随从苦着脸:“公子,那不一定是裴世子,裴世子哪可能穿那么破旧,买那种一看就是假玉的簪子送小娘子?而且您看他旁边的小娘子,穿的也太破旧了。”
锦衣公子忙又看一眼,点头:“也对,裴椹就算找小娘子,也不至于这么苛待人家。这要真是他,也太抠了,我非得去嘲讽几句不可。”
“是啊。”随从又道,“而且裴世子一向不近女色,冷冰冰的一个人,再漂亮的女郎在他面前,他都无动于衷。但您看前面那位,眼睛像黏在旁边小娘子身上,脸上的笑就没消失过的,您能想象裴世子这样?”

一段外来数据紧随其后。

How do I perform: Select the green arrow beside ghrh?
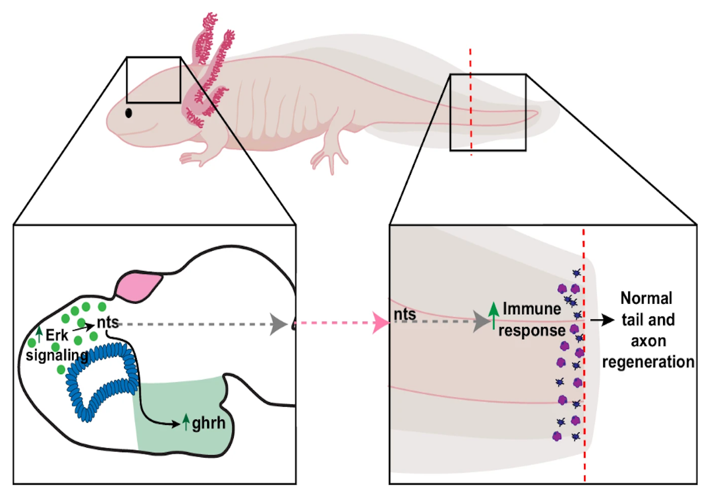pyautogui.click(x=186, y=423)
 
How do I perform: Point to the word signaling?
pyautogui.click(x=58, y=355)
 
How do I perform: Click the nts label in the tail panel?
pyautogui.click(x=405, y=314)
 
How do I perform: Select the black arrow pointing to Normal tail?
pyautogui.click(x=601, y=320)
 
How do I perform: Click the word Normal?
pyautogui.click(x=646, y=299)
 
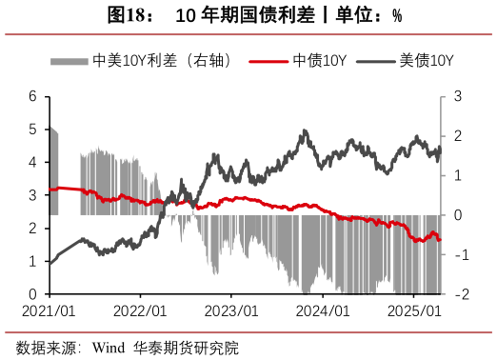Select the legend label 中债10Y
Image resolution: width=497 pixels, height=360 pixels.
319,61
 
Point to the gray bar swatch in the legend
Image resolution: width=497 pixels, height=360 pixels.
70,61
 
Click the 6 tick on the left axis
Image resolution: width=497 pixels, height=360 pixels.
33,96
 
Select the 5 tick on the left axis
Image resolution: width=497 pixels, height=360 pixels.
33,130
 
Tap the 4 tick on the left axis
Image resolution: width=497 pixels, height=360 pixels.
33,162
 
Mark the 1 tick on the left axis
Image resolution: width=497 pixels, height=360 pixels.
33,261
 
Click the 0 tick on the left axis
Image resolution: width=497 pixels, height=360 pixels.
33,294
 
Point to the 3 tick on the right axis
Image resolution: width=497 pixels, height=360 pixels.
458,96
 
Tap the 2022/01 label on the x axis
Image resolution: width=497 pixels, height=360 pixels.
140,310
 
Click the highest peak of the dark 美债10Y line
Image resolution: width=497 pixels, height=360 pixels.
305,131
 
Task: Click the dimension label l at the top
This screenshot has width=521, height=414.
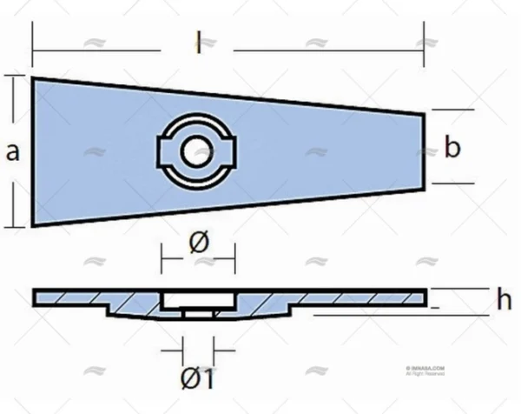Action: click(x=198, y=42)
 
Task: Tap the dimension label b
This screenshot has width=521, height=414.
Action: click(x=452, y=148)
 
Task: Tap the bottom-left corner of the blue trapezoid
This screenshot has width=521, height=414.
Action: click(x=34, y=225)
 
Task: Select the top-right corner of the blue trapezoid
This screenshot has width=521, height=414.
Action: click(x=424, y=112)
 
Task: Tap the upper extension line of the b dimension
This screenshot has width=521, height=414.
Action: click(x=452, y=110)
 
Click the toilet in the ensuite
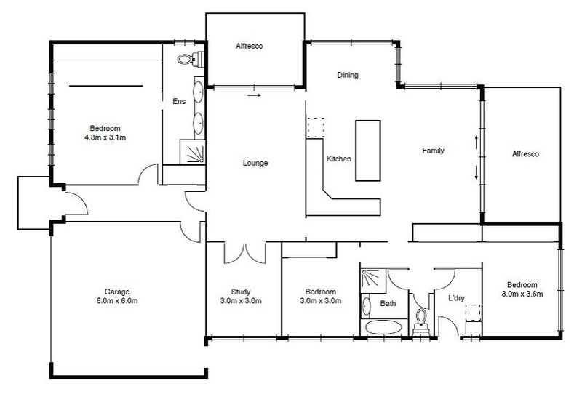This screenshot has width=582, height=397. click(191, 59)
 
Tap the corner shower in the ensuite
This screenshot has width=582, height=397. click(192, 152)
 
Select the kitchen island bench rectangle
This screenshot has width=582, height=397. click(368, 151)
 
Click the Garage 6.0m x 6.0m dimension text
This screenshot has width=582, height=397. click(117, 301)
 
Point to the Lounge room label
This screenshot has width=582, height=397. click(255, 163)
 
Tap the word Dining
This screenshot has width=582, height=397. click(348, 75)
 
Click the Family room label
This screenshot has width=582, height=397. click(433, 151)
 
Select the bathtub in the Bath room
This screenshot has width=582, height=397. click(383, 328)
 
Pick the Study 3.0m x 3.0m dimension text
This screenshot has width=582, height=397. click(241, 301)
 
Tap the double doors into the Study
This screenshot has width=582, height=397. click(245, 254)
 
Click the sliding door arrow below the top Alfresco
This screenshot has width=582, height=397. click(255, 95)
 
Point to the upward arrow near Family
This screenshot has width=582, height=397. click(477, 142)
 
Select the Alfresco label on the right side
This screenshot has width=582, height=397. click(525, 154)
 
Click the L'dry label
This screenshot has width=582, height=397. click(457, 298)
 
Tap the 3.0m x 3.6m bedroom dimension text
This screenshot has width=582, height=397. click(522, 294)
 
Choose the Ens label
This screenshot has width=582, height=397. click(179, 101)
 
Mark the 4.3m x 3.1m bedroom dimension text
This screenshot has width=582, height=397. click(105, 137)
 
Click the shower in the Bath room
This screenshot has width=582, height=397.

锦衣公子想了一下,忽然“嘶”一声,打了个激灵:“裴椹那个心中只知道打仗,二十多岁还不娶媳妇的冷面神,还真想象不出他对一个小娘子点头哈腰、跟前跟后的样子。”
“是吧。”随从点头。
“不行,我还是得去试试。”锦衣公子想了想,忽然又起身道。
“哎,公子?”随从一惊,忙跟上。
摊位旁,李禅秀虽不想买那对簪子,但裴二非常想买,为此,对方一双黑眸一直看他,像极了狗狗眼。
李禅秀无奈,只好去跟老板砍价,直接从原本的五两银子一支,砍成了五百钱两支。
裴二看完他砍价,目光震惊。
李禅秀轻咳,本来就是普通石头做的,做工也就尚可。
好在簪子总算买了,裴二正拿起,要给李禅秀戴上时,旁边一个锦衣公子经过,明显故意撞了一下两人。
裴二还好,李禅秀因没站稳,身体往前倾了一下。
裴二忙拦腰将他扶稳,随即面色一沉,一把将锦衣公子拽回来,冷声道:“道歉。”
锦衣公子被薅着衣领回头,近距离仔细打量他,可到底跟裴椹五年多没见过面了,只觉眼前人像归像,可也有不一样的地方。
关键是……
“你不认识我?你不知道我是谁?”锦衣公子惊讶问。
裴二冷声:“我管你是谁,立刻向我娘子道歉!”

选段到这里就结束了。